Your instructions.
Retype the rows between the lines holding "Click the first trough of green sine wave" and "Action: (335, 31)", inclusive, with no changes at all.

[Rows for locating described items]
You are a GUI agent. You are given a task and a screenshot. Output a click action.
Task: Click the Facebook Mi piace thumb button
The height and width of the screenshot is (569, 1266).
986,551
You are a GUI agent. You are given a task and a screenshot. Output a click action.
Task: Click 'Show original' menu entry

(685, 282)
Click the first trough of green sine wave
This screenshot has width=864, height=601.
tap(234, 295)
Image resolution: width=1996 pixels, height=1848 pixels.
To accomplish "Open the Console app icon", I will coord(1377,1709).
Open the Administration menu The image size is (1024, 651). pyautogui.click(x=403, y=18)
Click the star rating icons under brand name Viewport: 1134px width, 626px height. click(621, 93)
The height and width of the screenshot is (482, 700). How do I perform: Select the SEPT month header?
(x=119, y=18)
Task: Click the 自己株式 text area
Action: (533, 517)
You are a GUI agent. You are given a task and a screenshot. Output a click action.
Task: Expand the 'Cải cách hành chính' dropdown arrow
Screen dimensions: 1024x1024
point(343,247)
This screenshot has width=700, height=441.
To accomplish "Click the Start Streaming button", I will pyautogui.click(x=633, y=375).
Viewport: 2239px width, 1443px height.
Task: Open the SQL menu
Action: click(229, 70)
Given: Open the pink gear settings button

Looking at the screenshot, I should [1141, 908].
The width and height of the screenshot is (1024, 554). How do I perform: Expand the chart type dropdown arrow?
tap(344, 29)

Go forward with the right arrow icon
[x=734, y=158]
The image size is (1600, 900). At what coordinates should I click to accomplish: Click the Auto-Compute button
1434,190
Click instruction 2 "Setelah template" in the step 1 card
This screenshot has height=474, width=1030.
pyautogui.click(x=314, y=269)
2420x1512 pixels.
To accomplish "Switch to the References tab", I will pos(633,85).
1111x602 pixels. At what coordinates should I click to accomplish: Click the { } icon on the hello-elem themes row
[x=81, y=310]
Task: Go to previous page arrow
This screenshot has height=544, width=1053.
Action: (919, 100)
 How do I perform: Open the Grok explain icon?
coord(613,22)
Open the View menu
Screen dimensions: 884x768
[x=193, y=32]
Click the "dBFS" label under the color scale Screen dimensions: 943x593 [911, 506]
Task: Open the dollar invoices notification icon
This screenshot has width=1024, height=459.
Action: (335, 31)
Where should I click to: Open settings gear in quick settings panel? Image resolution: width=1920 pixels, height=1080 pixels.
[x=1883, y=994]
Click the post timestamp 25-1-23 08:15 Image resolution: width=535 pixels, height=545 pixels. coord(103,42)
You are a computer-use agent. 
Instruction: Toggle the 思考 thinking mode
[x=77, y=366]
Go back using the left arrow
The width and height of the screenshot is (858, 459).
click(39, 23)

Right answer.
Click the first trough of green sine wave
This screenshot has width=864, height=601.
tap(234, 295)
Image resolution: width=1996 pixels, height=1848 pixels.
To accomplish "Open the Console app icon", I will coord(1377,1709).
Open the Administration menu The image size is (1024, 651). pyautogui.click(x=403, y=18)
Click the star rating icons under brand name Viewport: 1134px width, 626px height. click(621, 93)
The height and width of the screenshot is (482, 700). How do I perform: Select the SEPT month header?
(x=119, y=18)
Task: Click the 自己株式 text area
Action: (533, 517)
You are a GUI agent. You are given a task and a screenshot. Output a click action.
Task: Expand the 'Cải cách hành chính' dropdown arrow
Screen dimensions: 1024x1024
point(343,247)
This screenshot has width=700, height=441.
To accomplish "Click the Start Streaming button", I will pyautogui.click(x=633, y=375).
Viewport: 2239px width, 1443px height.
Task: Open the SQL menu
Action: click(229, 70)
Given: Open the pink gear settings button

Looking at the screenshot, I should [1141, 908].
The width and height of the screenshot is (1024, 554). How do I perform: Expand the chart type dropdown arrow?
tap(344, 29)

Go forward with the right arrow icon
[x=734, y=158]
The image size is (1600, 900). At what coordinates should I click to accomplish: Click the Auto-Compute button
1434,190
Click instruction 2 "Setelah template" in the step 1 card
This screenshot has height=474, width=1030.
pyautogui.click(x=314, y=269)
2420x1512 pixels.
To accomplish "Switch to the References tab", I will pos(633,85).
1111x602 pixels. At what coordinates should I click to accomplish: Click the { } icon on the hello-elem themes row
[x=81, y=310]
Task: Go to previous page arrow
This screenshot has height=544, width=1053.
Action: (919, 100)
 How do I perform: Open the Grok explain icon?
coord(613,22)
Open the View menu
Screen dimensions: 884x768
[x=193, y=32]
Click the "dBFS" label under the color scale Screen dimensions: 943x593 [911, 506]
Task: Open the dollar invoices notification icon
This screenshot has width=1024, height=459.
Action: (335, 31)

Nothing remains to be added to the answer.